Customer Overview Page is slow to load and failing in certain instances

Incident Report for Harness

Postmortem

Summary

The 'Customer Overview Page' was loading slowly in the Prod-2 cluster. All other critical functions remained unaffected.

Timeline

Time (UTC)	Event
04:30 PM	We got an alert, and the customer also reported the issue.
04:45 PM	An internal incident was raised, and the team started looking into the issue.
05:11 PM	Root cause identified
06:04 PM	Incident resolved

Resolution

The high CPU-intensive maintenance task and the long-running queries were terminated to resume normal operations.

RCA

The dashboard failed to retrieve data from the backend database as the CPU utilization had reached > 90%. The alert came into the system as a Warning event that got overlooked. We observed the CPU spike due to maintenance tasks, some sub-optimal queries running on the primary node, and several active connections from the application side. We proceeded after validating that the queries and the maintenance task could be terminated without any potential data loss.

Action Items

We have moved the maintenance tasks to the secondary node.
We are working on addressing the long-running queries coming from the application side.
We are also working on implementing the server-side timeout for long-running queries.
We will ensure the alerts immediately trigger an incident to the person on-call.

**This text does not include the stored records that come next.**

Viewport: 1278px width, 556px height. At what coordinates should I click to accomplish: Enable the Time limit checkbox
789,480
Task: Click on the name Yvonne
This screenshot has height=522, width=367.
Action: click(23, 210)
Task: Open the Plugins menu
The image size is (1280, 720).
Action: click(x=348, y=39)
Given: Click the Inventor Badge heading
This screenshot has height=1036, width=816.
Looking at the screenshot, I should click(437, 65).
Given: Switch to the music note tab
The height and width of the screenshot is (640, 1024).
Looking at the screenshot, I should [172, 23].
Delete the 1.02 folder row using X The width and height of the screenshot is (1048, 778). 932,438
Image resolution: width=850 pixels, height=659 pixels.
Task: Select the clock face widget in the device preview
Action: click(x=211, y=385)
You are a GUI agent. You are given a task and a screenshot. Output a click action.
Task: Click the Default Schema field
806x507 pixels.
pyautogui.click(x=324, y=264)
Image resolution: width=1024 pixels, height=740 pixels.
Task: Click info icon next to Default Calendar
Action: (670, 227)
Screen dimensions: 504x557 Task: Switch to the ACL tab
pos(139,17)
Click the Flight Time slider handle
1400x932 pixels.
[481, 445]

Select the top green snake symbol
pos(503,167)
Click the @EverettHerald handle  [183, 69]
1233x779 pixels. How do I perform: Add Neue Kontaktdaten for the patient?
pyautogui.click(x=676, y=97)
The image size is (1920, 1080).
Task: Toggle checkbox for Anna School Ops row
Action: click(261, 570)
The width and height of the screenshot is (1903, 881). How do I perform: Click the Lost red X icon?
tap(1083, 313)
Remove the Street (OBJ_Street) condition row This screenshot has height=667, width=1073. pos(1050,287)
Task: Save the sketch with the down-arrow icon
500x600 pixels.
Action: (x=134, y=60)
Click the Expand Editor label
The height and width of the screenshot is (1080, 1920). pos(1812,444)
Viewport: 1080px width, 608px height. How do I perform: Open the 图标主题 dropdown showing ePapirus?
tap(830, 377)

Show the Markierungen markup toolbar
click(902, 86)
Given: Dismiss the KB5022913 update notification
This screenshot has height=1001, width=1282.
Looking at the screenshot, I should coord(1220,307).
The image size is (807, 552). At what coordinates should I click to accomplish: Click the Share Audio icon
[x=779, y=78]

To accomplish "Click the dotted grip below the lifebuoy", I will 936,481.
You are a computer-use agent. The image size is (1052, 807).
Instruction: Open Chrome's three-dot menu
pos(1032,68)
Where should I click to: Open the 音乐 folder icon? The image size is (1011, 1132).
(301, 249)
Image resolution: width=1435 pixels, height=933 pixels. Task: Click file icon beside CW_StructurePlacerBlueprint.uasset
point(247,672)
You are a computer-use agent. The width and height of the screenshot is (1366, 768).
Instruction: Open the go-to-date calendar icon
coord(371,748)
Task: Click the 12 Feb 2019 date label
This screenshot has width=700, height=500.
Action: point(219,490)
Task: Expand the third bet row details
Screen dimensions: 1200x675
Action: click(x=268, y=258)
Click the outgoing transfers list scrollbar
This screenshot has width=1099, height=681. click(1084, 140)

Posted Jan 23, 2024 - 10:43 PST

Resolved

The incident has been resolved.

Posted Jan 18, 2024 - 10:03 PST

Monitoring

The issue has been resolved and the overview page is back to normal. We are actively monitoring the systems.

Posted Jan 18, 2024 - 09:58 PST

Identified

The issue has been identified. Team is working to mitigate the issue and provide a solution as soon as possible.

Posted Jan 18, 2024 - 09:53 PST

Update

We are continuing to investigate this issue.

Posted Jan 18, 2024 - 09:20 PST

Investigating

We are currently investigating an issue where customer dashboards are slow to load or failing to load in some specific environment.
This does not impact the pipelines running or deployments.

Posted Jan 18, 2024 - 09:14 PST

This incident affected: Prod 2 (Continuous Delivery - Next Generation (CDNG)).